What Can AI See It measures for AI training bots
How many pages Ceramic TerraCotta fetches from your site
Which pages and sections Ceramic TerraCotta prioritizes
Do Ceramic's OTHER products send you traffic?
Does Ceramic TerraCotta actually respect your robots.txt?
How is this different from prompt testing tools? Prompt testing checks if AI mentions your brand in simulated queries. Can AI See It measures what actually happens: real crawls, real referrals, real conversions — from your live traffic data.

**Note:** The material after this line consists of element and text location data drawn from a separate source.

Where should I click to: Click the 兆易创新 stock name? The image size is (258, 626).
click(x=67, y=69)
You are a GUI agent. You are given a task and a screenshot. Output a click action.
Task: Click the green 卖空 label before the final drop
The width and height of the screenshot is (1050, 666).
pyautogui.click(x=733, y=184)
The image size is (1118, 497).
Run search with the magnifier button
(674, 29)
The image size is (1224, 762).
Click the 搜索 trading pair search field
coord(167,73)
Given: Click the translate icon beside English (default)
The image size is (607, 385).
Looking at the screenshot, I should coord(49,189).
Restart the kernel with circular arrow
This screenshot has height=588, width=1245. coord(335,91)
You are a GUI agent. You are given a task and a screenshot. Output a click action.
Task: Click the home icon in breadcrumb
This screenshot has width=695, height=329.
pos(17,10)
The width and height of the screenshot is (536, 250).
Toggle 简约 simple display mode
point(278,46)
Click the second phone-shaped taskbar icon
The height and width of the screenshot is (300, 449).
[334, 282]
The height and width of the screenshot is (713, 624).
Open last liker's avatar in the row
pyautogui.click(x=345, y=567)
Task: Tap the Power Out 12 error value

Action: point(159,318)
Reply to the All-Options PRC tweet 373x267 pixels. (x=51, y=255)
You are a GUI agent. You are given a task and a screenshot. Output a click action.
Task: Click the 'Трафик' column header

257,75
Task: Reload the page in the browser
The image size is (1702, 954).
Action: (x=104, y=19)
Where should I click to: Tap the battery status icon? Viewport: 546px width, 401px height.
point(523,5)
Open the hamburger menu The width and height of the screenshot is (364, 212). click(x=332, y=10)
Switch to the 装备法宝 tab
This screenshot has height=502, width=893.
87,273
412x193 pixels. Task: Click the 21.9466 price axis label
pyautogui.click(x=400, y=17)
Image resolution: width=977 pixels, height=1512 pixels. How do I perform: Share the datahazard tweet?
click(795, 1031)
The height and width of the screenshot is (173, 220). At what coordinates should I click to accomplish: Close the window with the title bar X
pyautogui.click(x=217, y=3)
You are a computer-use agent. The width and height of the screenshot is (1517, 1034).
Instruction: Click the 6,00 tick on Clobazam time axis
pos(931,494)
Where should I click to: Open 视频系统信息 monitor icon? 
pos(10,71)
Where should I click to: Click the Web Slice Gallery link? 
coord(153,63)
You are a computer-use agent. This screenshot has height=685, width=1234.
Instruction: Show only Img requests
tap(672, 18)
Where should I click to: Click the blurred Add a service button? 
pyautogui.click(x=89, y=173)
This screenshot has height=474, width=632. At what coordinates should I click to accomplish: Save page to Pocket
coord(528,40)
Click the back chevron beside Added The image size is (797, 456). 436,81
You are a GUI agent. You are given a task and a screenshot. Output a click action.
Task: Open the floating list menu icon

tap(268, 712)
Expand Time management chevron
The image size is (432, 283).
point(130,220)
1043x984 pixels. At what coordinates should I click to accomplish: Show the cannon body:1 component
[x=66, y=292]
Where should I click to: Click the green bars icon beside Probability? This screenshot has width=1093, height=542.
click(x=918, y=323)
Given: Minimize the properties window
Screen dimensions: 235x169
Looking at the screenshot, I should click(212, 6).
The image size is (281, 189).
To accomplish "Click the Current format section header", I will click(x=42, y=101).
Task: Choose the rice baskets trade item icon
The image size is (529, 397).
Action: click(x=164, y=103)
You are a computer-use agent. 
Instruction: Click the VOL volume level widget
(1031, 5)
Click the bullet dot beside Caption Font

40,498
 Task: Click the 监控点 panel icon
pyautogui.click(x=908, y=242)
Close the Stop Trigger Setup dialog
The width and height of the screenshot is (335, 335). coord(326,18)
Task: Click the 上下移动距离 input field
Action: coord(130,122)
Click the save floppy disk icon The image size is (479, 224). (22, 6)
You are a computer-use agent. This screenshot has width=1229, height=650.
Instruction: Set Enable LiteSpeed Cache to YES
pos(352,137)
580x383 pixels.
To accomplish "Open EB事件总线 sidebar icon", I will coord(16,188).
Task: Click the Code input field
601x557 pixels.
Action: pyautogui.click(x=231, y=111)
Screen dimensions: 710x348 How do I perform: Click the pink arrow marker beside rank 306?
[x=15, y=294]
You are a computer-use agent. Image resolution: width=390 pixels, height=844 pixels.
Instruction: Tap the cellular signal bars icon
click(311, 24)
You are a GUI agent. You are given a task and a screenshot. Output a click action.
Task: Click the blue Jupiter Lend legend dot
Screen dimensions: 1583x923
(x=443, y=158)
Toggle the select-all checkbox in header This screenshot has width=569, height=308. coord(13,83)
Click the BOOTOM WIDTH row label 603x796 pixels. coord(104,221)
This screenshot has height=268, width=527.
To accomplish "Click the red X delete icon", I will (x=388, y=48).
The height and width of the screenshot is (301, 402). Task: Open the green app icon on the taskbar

Read: Why live traffic monitoring beats prompt testing →Log Verification
To verify Ceramic TerraCotta traffic in your live traffic data:
- Search access logs for the user-agent strings listed above
- Check if the IP addresses match documented ranges (if provided by Ceramic)
- Verify the crawl pattern matches documented behavior
- Use reverse DNS lookup for additional verification if available
Note: Observed behavior in production environments may differ from official documentation. Live traffic monitoring provides the only reliable verification of actual bot behavior.
Undocumented Information
The following information is not officially documented for Ceramic TerraCotta:
- crawl frequency
- request pattern
- full user-agent string
- IP ranges
- JavaScript rendering
Measure your Crawl-to-Referral Ratio for Ceramic TerraCotta
See how much traffic Ceramic actually sends back to your site relative to how much content Ceramic TerraCotta takes.
- Connect Ceramic TerraCotta crawls in your logs with referral sessions in analytics
- Calculate your CRR — the metric prompt testing tools can't provide
- Make data-driven block/allow decisions for every AI bot
Measure business impact from Ceramic TerraCotta
The question isn't just whether to block Ceramic TerraCotta — it's what you lose or gain from its crawling activity.
- Crawl volume: how many pages Ceramic TerraCotta collects from your site
- Content value: which content categories are targeted most
- Cross-platform CRR: does Ceramic send traffic through other products?
- Referral tracking: Ceramic TerraCotta takes — measure what Ceramic gives back. Track actual visits arriving from Ceramic's products to your site.
Based on your live traffic data and analytics — not synthetic prompt tests.
Official Documentation
View Official Ceramic TerraCotta Documentation →
Information sourced from official documentation. Content generated with AI assistance.